After that, there was no stopping me. I devoured all the books I could get my hands on. My parents had a fairly well-stocked bookcase, and they joined countless buy-a-book plans to get us the World Book Encyclopedia, a set of Childcraft, and the Time Life series on great civilizations and on art. I read fairy tales and folk tales, Enid Blyton, Nancy Drew, Trixie Belden. The Little House books. The Secret Garden. I read Gone With the Wind when I was nine or ten. Then on to the classics: all of Louisa May Alcott, Lucy Maud Montgomery. Jane Eyre. The Diary of Anne Frank. Lorna Doone. Rebecca. In high school I went through an unfortunate period of teen romance books, but those led me to Barbara Cartland and other historical romances, and finally, in a roundabout sort of way, back to the classics: Jane Austen, the Brontës, Elizabeth Gaskell, George Eliot.
Occasionally I liked to read ghost stories that kept me up at night (and I still do) – imagining all sorts of sinister reasons for every sound in the dark. The Woman in Black, Bram Stoker’s Dracula, and more recently, The Historian by Elizabeth Kostova.

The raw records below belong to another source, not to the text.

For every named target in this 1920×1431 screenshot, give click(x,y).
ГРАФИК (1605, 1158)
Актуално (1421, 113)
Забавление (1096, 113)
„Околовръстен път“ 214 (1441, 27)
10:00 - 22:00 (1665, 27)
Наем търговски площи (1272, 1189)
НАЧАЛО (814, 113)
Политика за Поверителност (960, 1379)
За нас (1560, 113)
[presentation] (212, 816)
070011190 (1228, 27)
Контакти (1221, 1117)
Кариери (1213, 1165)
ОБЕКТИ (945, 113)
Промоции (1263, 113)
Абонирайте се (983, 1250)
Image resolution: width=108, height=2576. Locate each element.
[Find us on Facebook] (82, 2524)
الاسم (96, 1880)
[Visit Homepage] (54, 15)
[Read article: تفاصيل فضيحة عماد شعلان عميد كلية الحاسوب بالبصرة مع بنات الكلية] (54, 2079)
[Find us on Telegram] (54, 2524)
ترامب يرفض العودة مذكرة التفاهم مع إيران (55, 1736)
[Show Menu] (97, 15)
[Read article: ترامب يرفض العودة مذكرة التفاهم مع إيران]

A short story called The Yellow Wallpaper still sends shivers down my spine whenever I think of it.
I started sending books to my nephew when he was still quite young: they were the easiest things to wrap and send by mail. And of course, in my reasoning, no other gift could bring more pleasure. My sister also started reading to him early. Together they’ve gone through the Chronicles of Narnia, The Hobbit, and all of Harry Potter.
Now, to my great delight, he’s reading the books by himself. The King in the Window, and The Neverending Story, which my sister tells me he couldn’t put down, and took with him everywhere. How well I know the feeling!
It’s been a bit of a challenge to find him the sort of books he would enjoy—somehow I don’t think Little Women or Little House would go over very well. But it’s a challenge I’m happy to meet. For his birthday I’ve found Tom’s Midnight Garden. Before I give it to him, though, I’m going to read it myself. It’s been years since I last did, and I remember being captured, along with Tom, that summer midnight when the faulty grandfather clock in the story strikes thirteen. It will be like getting re-acquainted with an old, long-lost friend.
And once in a while a book comes along, and although you’ve just met, somehow you know you’ll be friends for life. I found such a book just the other week: The Letters of Vincent Van Gogh. It’s sitting on my desk as I write, as we both wait for a time when I can finally pick it up and give it my undivided attention.
Because you see, books—I’m firmly convinced—are like people. They can be wonderful company. They tell you stories, make you laugh and cry, give you good ideas, advice, and inspiration. Some of them can change your life. Just one of them changed mine—that book of nursery rhymes. If my mother hadn’t read to me, who knows what I would have ended up doing. But she did, and what adventures I’ve had, ever since I first set off in that beautiful, pea-green boat.